Patriot Pledge

Transparency

How Patriot Pledge ratings work

Our methodology turns verified government records and investigative research into clear scorecards that show whether a company prioritizes American workers.

What we measure

Patriot Pledge evaluates corporate employment practices with an emphasis on domestic workforce priority. Scorecards highlight e-Verify participation, visa sponsorship intensity (including H-1B utilization), and related hiring patterns that affect American workers and local communities.

Core data sources

  • Federal e-Verify participation records — signals whether an employer uses the government’s employment eligibility verification system.
  • Visa sponsorship volumes — including H-1B and related filings that indicate reliance on foreign labor pipelines.
  • Proprietary investigative research — on-the-ground verification when public records are incomplete, outdated, or require deeper context.

How the scorecard is built

We normalize available records into comparable metrics, then combine them into a rating that answers a practical question: does this firm’s operating model prioritize domestic citizens, or does it shift economic opportunity abroad?

Ratings are designed to be actionable for consumers, workers, and community advocates—not academic jargon. Each scorecard is meant to support informed decisions about where to shop, work, and invest attention.

1. Collect and validate

We ingest public government datasets and validate entity matching so filings map to the correct businesses on the map.

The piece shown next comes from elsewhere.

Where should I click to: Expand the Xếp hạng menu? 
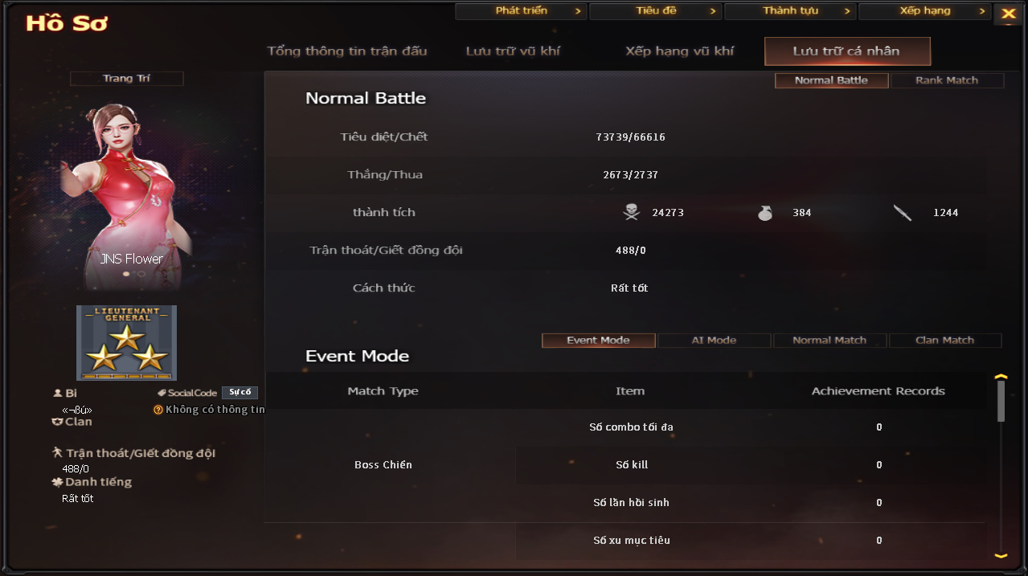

2. Quantify hiring signals

We analyze domestic hiring indicators, visa dependency ratios, and compliance-related signals that appear in the verified record set.

Regional pattern analysis

Individual business records only tell part of the story. Patriot Pledge also aggregates the average ratio of migrant labor to total roles across a defined geographic area—by neighborhood, corridor, or labor market—to determine whether a broader pattern is emerging.

When one employer in an area participates in e-Verify and shows moderate, verified visa labor use, but surrounding businesses do not participate in e-Verify and show little or questionable visa activity on the public record, that contrast can signal under-reporting. The compliant firm may be accurately disclosing what others are not. That mismatch often points to a larger trend operating beneath the surface of publicly available data.

We treat these geographic clusters as analytical units, not isolated scorecards. A single outlier with strong verification can sharpen scrutiny of nearby employers whose records look artificially clean.

Machine learning trend detection

Patriot Pledge applies advanced machine learning analysis techniques to uncover these regional patterns, score their confidence, and track how often they recur nationwide. Models compare visa-to-workforce ratios, e-Verify participation gaps, and neighboring business behavior to flag areas where public filings likely understate migrant labor reliance.

When the models surface a high-confidence pattern, it feeds investigative prioritization: Patriot Investigative Units can focus field research where algorithmic signals and public records diverge most sharply. Findings then flow back into the ranking system so local anomalies and national trends stay visible over time.

3. Investigate when needed

When gaps remain—or when patterns warrant deeper scrutiny—Patriot Investigative Units gather additional field intelligence to refine the scorecard.

4. Publish and refine

Scorecards are published on the map and continuously refined as new businesses are ingested and as our ranking algorithm improves.

What ratings are not

Patriot Pledge is not a political party, a government agency, or a substitute for legal advice. Ratings summarize employment-practice signals from available data and research. They should be read alongside your own judgment and local knowledge.

Continuous improvement

Our ranking algorithm, coverage map, and investigative priorities evolve as we expand business ingestion and improve data quality. Support from donors helps fund the infrastructure and research required to keep ratings current.